In .NET System.Text.RegularExpressions.Regex if ^ and $ are added to the Regex to look for exact matches, it still returns true for IsMatch if a terminating \n is appended to the string being verified.
For example, the following code:
Regex regexExact = new Regex(#"^abc$");
Console.WriteLine(regexExact.IsMatch("abc"));
Console.WriteLine(regexExact.IsMatch("abcdefg"));
Console.WriteLine(regexExact.IsMatch("abc\n"));
Console.WriteLine(regexExact.IsMatch("abc\n\n"));
returns:
true
false
true
false
What is the Regex that will return false for all of the above except the first?
Solution for the current .NET regex
You should use the very end of string anchor that is \z in .NET regex:
Regex regexExact = new Regex(#"^abc\z");
See Anchors in Regular Expressions:
$ The match must occur at the end of the string or line, or before \n at the end of the string or line. For more information, see End of String or Line.

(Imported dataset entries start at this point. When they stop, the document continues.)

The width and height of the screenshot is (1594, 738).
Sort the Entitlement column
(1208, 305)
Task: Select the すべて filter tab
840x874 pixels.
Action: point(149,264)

\Z The match must occur at the end of the string, or before \n at the end of the string. For more information, see End of String or Before Ending Newline.
\z The match must occur at the end of the string only. For more information, see End of String Only.
The same anchor can be used in .net, java, pcre, delphi, ruby and php. In python, use \Z. In JavaScript RegExp (ECMAScript) compatible patterns, the $ anchor matches the very end of string (if no /m modifier is defined).
Background
see Strings Ending with a Line Break at regular-expressions.info:
Because Perl returns a string with a newline at the end when reading a line from a file, Perl's regex engine matches $ at the position before the line break at the end of the string even when multi-line mode is turned off. Perl also matches $ at the very end of the string, regardless of whether that character is a line break. So ^\d+$ matches 123 whether the subject string is 123 or 123\n.
Most modern regex flavors have copied this behavior. That includes .NET, Java, PCRE, Delphi, PHP, and Python. This behavior is independent of any settings such as "multi-line mode".
In all these flavors except Python, \Z also matches before the final line break. If you only want a match at the absolute very end of the string, use \z (lower case z instead of upper case Z). \A\d+\z does not match 123\n. \z matches after the line break, which is not matched by the shorthand character class.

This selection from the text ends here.